-- EXERCISE --
Can you reproduce the following listing in full, keeping every character and line break unchanged?

-- LISTING --
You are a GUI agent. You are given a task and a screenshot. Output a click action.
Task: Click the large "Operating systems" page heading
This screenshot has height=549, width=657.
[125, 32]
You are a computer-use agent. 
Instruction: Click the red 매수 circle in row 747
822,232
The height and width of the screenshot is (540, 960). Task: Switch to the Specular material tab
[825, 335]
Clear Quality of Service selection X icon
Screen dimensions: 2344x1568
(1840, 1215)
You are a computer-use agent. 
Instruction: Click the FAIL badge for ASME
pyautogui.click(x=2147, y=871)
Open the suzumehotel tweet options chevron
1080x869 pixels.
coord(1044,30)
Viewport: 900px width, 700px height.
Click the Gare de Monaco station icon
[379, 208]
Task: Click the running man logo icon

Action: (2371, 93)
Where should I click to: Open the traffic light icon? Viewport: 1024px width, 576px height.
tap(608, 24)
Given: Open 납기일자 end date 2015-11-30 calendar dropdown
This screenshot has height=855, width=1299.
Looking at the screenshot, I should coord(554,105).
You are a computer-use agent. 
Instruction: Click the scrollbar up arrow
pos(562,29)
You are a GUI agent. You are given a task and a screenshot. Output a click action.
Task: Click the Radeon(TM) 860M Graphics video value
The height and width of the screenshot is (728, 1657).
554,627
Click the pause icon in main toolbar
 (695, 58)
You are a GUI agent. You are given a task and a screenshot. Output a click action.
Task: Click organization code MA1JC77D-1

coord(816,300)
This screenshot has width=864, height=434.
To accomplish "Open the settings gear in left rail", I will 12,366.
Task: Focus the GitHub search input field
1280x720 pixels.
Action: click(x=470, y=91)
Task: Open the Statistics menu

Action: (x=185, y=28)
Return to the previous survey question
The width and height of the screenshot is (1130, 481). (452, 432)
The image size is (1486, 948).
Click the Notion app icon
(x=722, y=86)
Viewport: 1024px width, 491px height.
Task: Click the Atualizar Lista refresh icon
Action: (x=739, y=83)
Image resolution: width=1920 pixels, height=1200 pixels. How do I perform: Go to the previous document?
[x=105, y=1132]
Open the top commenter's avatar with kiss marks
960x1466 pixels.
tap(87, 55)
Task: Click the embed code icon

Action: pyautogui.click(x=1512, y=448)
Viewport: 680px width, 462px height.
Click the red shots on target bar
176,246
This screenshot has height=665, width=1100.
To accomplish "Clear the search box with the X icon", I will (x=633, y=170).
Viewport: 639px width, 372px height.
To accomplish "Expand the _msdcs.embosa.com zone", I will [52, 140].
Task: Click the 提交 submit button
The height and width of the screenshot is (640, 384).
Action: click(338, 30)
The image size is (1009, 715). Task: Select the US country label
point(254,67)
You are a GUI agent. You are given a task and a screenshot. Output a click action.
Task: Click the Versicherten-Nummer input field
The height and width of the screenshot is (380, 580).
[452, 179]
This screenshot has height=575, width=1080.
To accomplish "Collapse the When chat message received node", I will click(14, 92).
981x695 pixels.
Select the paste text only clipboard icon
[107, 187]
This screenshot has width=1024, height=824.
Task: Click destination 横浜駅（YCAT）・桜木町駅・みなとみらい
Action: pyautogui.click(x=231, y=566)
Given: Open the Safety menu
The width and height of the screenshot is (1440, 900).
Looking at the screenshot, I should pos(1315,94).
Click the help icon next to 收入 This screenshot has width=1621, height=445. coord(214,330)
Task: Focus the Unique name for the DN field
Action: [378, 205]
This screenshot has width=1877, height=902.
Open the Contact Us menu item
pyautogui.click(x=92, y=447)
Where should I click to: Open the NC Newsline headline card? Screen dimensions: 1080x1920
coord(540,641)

-- RESPONSE TO THE TASK --
You are a GUI agent. You are given a task and a screenshot. Output a click action.
Task: Click the large "Operating systems" page heading
This screenshot has height=549, width=657.
[125, 32]
You are a computer-use agent. 
Instruction: Click the red 매수 circle in row 747
822,232
The height and width of the screenshot is (540, 960). Task: Switch to the Specular material tab
[825, 335]
Clear Quality of Service selection X icon
Screen dimensions: 2344x1568
(1840, 1215)
You are a computer-use agent. 
Instruction: Click the FAIL badge for ASME
pyautogui.click(x=2147, y=871)
Open the suzumehotel tweet options chevron
1080x869 pixels.
coord(1044,30)
Viewport: 900px width, 700px height.
Click the Gare de Monaco station icon
[379, 208]
Task: Click the running man logo icon

Action: (2371, 93)
Where should I click to: Open the traffic light icon? Viewport: 1024px width, 576px height.
tap(608, 24)
Given: Open 납기일자 end date 2015-11-30 calendar dropdown
This screenshot has height=855, width=1299.
Looking at the screenshot, I should coord(554,105).
You are a computer-use agent. 
Instruction: Click the scrollbar up arrow
pos(562,29)
You are a GUI agent. You are given a task and a screenshot. Output a click action.
Task: Click the Radeon(TM) 860M Graphics video value
The height and width of the screenshot is (728, 1657).
554,627
Click the pause icon in main toolbar
 (695, 58)
You are a GUI agent. You are given a task and a screenshot. Output a click action.
Task: Click organization code MA1JC77D-1

coord(816,300)
This screenshot has width=864, height=434.
To accomplish "Open the settings gear in left rail", I will 12,366.
Task: Focus the GitHub search input field
1280x720 pixels.
Action: click(x=470, y=91)
Task: Open the Statistics menu

Action: (x=185, y=28)
Return to the previous survey question
The width and height of the screenshot is (1130, 481). (452, 432)
The image size is (1486, 948).
Click the Notion app icon
(x=722, y=86)
Viewport: 1024px width, 491px height.
Task: Click the Atualizar Lista refresh icon
Action: (x=739, y=83)
Image resolution: width=1920 pixels, height=1200 pixels. How do I perform: Go to the previous document?
[x=105, y=1132]
Open the top commenter's avatar with kiss marks
960x1466 pixels.
tap(87, 55)
Task: Click the embed code icon

Action: pyautogui.click(x=1512, y=448)
Viewport: 680px width, 462px height.
Click the red shots on target bar
176,246
This screenshot has height=665, width=1100.
To accomplish "Clear the search box with the X icon", I will (x=633, y=170).
Viewport: 639px width, 372px height.
To accomplish "Expand the _msdcs.embosa.com zone", I will [52, 140].
Task: Click the 提交 submit button
The height and width of the screenshot is (640, 384).
Action: click(338, 30)
The image size is (1009, 715). Task: Select the US country label
point(254,67)
You are a GUI agent. You are given a task and a screenshot. Output a click action.
Task: Click the Versicherten-Nummer input field
The height and width of the screenshot is (380, 580).
[452, 179]
This screenshot has height=575, width=1080.
To accomplish "Collapse the When chat message received node", I will click(14, 92).
981x695 pixels.
Select the paste text only clipboard icon
[107, 187]
This screenshot has width=1024, height=824.
Task: Click destination 横浜駅（YCAT）・桜木町駅・みなとみらい
Action: pyautogui.click(x=231, y=566)
Given: Open the Safety menu
The width and height of the screenshot is (1440, 900).
Looking at the screenshot, I should pos(1315,94).
Click the help icon next to 收入 This screenshot has width=1621, height=445. coord(214,330)
Task: Focus the Unique name for the DN field
Action: [378, 205]
This screenshot has width=1877, height=902.
Open the Contact Us menu item
pyautogui.click(x=92, y=447)
Where should I click to: Open the NC Newsline headline card? Screen dimensions: 1080x1920
coord(540,641)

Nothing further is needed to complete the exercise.